When U.S. Secretary of State Condoleezza Rice underwent a relatively new Uterine Fibroid Embolization (UFE) procedure last year, thousands of women heard for the first time about an FDA-approved option that some doctors have been overlooking for decades, medical experts say. Most women are candidates for UFE, which is performed by an interventional radiologist.

"It's the best thing I ever did," says Maria Peel, 39, a Chicago sales trainer. "I have referred my sister and one of my school classmates who also suffered with fibroids."

Previously, doctors had recommended a hysterectomy and "never discussed alternatives," Peel says. After researching her options on the Internet, Peel learned about UFE. Since she had the procedure three years ago, her softball-sized fibroids have shrunken 90 percent.

"I found out I didn't need a hysterectomy," she says. "I would have been another statistic having an unnecessary surgery."

For UFE, the physician makes a tiny nick in the groin and inserts a catheter into the femoral artery. Using real-time imaging, the physician guides the catheter through the artery and then releases tiny particles, the size of grains of sand, into the uterine arteries that supply blood to the fibroids. The procedure cuts off the blood supply to the fibroids and causes most, if not all, of them to shrink and die. It requires an overnight hospital stay and pain-killing medication. A woman can typically resume light activities in a few days and return to normal activities within 10 days. Gradual relief from symptoms occurs almost immediately and increases over time, doctors say.

"This is now an accepted way to treat fibroids," says Dr. Vogelzang, one of the UFE pioneers. "Women, however, are not as aware of this uterine-sparing procedure and other less-invasive methods as they should be."

Dr. Vogelzang says his patients, many of whom are African-Americans between ages 40 to 45, find their way to his office by word of mouth and the Internet after other treatments have failed, or when they are faced with a hysterectomy.

Medical experts reason that some physicians may not want to refer a woman to a radiologist for UFE, when they themselves can perform a hysterectomy and other methods for a substantially higher fee than the cost of the UFE procedure. Some gynecologists consider UFE experimental despite the fact that UFE has a 73 percent success rate over five years and offers many benefits over conventional surgery, reports show. Clinical research, however, has not yet concluded that UFE is appropriate for women who want to become pregnant.

# [Dataset entries]
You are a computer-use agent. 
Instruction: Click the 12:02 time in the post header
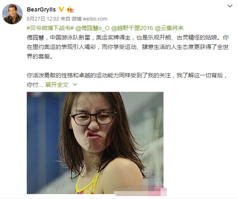[53, 19]
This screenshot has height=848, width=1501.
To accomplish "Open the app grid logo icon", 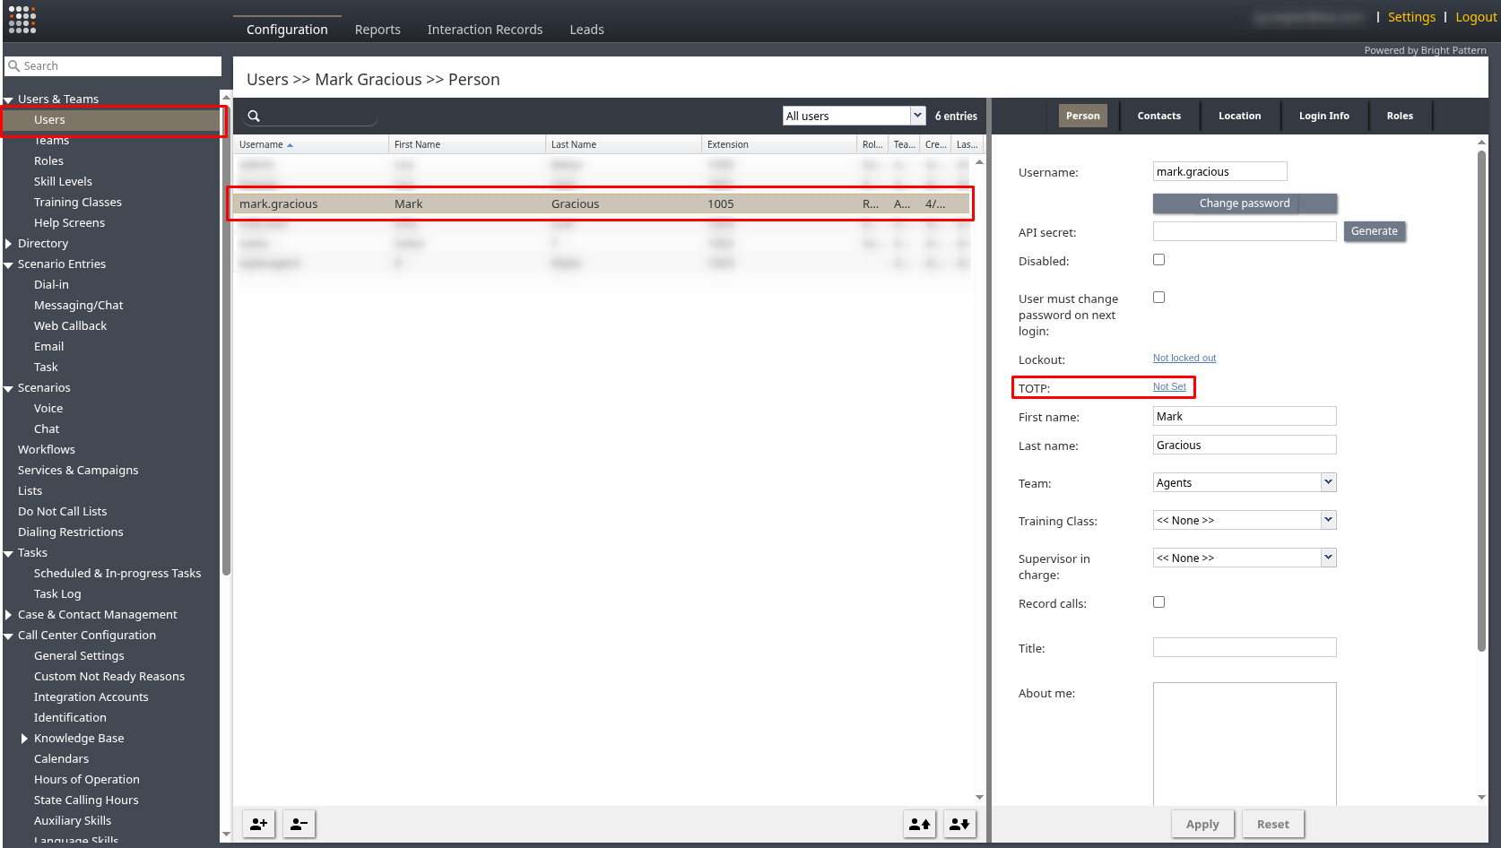I will click(x=22, y=20).
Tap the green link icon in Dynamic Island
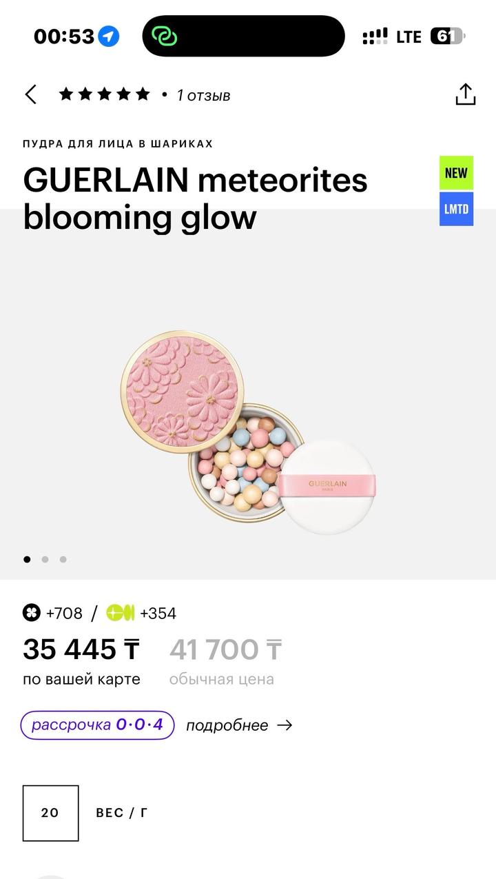Image resolution: width=496 pixels, height=879 pixels. click(165, 37)
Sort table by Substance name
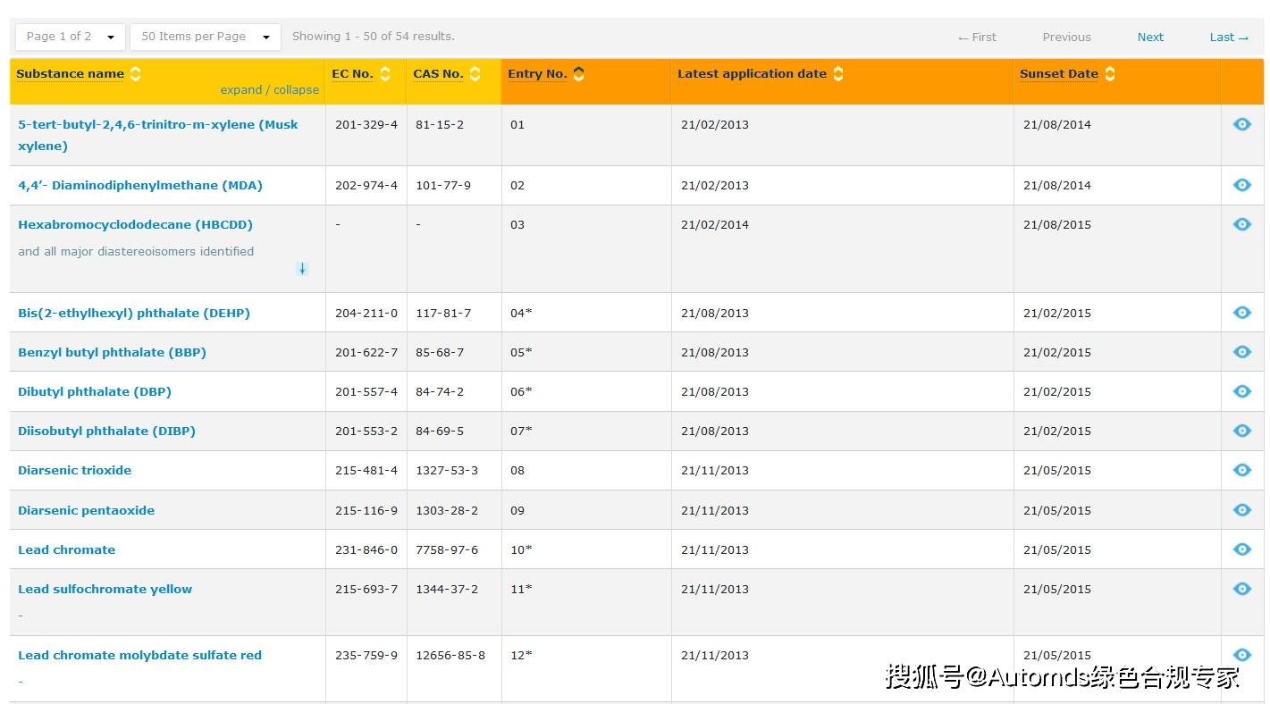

# [List of tasks]
(1) Reproduce the passage of the uterine fibroid article that begins at the words "Previously, doctors had" and ends after the words "shrunken 90 percent.", copying it word for word.
(2) Continue the article on uterine fibroid embolization from the point where it stops.

# [Solved tasks]
(1)
Previously, doctors had recommended a hysterectomy and "never discussed alternatives," Peel says. After researching her options on the Internet, Peel learned about UFE. Since she had the procedure three years ago, her softball-sized fibroids have shrunken 90 percent.

(2)
For other women wanting to preserve fertility, surgical options include a myomectomy, a more aggressive procedure that leaves the uterus intact. During a myomectomy, a surgeon removes medium- to large-sized tumors through a bikini-line incision just above the pubic bone. With the uterus free of fibroids, a woman may be able to conceive. The drawback is that fibroids are likely to reoccur over time.

"The perfect candidate for a myomectomy is a woman with a fibroid the size of a grapefruit," says Dr. Jackson. "A woman who has a uterus with numerous fibroids looking like a bag of cherries may not be a good candidate."

Another fibroid treatment called laparoscopic surgery uses lasers inserted into the vagina to remove small tumors without an incision.

Among other options are medications that suppress the body's supply of estrogen, thus causing temporary menopause. As the blood flow to the uterus decreases, the tumors shrink. The treatment works only while the patient is taking the medications. Side effects may include hot flashes, vaginal dryness and bone loss. Physicians usually don't prescribe the treatment for more than six months.

Birth control pills, herbs and other hormone-based drugs may help control fibroid bleeding, but their medical benefits are unclear. Consult with a physician first.

Dr. Jackson in Los Angeles says choosing the best fibroid treatment is not clear-cut and depends on the woman's age, location and number of fibroids, size of the uterus and the patient's comfort level. "I really like to listen to the patient and what her desires are," Dr. Jackson says. "I don't limit treatments to age. I look at the women's quality of life."